Questa tensione di sistema tra diritto (e quindi politica) ed economia trova nel Notariato il suo esempio emblematico. La sostanziale ambivalenza del termine Notaio ovvero la possibilità di assegnare esso sia alla categoria del diritto che alla categoria dell’economia ne opera una torsione concettuale nell’alternanza tra sistema regolante (diritto o economia) o sistema regolato (diritto o economia).

In questo particolare momento storico la debolezza del sistema democratico rappresentativo e la sua sostituzione (sia pure con i caratteri delle temporaneità e della eccezionalità) con un sistema di governo dominata  dal tecnicismo (e cioè dalla presunta competenza specialistica) comporta la sottoposizione ai due processi che Bauman nell’opera citata definisce di  taylorizzazione e fordizzazione.

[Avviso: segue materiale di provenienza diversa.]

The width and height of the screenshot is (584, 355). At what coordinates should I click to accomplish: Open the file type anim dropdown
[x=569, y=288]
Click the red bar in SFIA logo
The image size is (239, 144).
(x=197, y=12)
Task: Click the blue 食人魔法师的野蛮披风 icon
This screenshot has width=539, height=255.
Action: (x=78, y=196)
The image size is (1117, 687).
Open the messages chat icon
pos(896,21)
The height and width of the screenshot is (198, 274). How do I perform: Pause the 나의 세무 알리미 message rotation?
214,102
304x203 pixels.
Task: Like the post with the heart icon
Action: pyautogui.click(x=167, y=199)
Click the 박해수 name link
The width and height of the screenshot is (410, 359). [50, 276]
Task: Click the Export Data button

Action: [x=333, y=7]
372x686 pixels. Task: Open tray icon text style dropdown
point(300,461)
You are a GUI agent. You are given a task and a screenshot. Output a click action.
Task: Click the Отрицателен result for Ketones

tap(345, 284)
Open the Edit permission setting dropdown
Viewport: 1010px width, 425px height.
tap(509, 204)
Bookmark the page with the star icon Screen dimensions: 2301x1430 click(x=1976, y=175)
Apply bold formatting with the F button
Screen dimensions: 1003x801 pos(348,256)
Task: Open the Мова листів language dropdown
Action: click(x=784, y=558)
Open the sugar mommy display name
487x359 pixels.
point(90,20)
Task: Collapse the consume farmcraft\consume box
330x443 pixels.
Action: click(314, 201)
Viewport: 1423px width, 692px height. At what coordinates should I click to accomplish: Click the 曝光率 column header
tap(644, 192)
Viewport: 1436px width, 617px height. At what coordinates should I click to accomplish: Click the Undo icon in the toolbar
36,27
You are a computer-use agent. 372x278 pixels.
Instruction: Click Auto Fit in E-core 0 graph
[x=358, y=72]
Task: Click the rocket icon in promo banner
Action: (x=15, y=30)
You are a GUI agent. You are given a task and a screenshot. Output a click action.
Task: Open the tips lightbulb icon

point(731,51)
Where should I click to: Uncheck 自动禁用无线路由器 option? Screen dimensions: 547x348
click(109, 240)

L’effetto combinato dei due processi di taylorizzazione e fordizzazione è la creazione di una sovrastruttura  decisionale specializzata  al di sopra del livello dell’effettiva esecuzione dei compiti, associata all’esclusione degli esecutori da tutte le decisioni in cui è richiesta una competenza. Da qui l’insofferenza della tecnocrazia (e di quella parte della politica ancella dell’economia) verso le professioni in genere (in quanto portatrici di un sapere specialistico connotato da forte autorità sociale) e del Notariato in particolare.

Del Notariato e del Notaio in particolare in quanto quest’ultimo presenta nella sua ambivalenza gli stessi principi che l’economia deve abbattere nella politica:
– territorialità come carattere fisionomico;
– punto di differenziazione tra regola e regolato: ossia tra diritto, da un lato, e capitalismo ed economia dall’altro.

Infatti come bene ha chiarito Giuseppe Celeste (Riflessioni sull’imparzialità del Notaio) la figura del Notaio è posta a tutela dei diritti del cittadino ed in particolare del diritto del contraente più debole e del diritto dei terzi a non essere giudicati dall’attività delle parti.

Accanto alla tutela dei diritti dei singoli, secondo Celeste, al Notaio è demandata anche la cura di interessi superiori connessi al rispetto della legalità e della certezza del diritto, alla sicurezza ed efficacia della contrattazione  e all’eguaglianza delle parti.

Ora il prevalere dell’economia che fa della a-territorialità e della de-responsabilizzazione giuridica sul piano locale (piano locale su cui operano i soggetti passivi: lavoratori e consumatori) non riesce a rendere assimilabile il Notariato ed il Notaio alle proprie categorie (o per lo meno con molta più difficoltà rispetto ad altre professioni).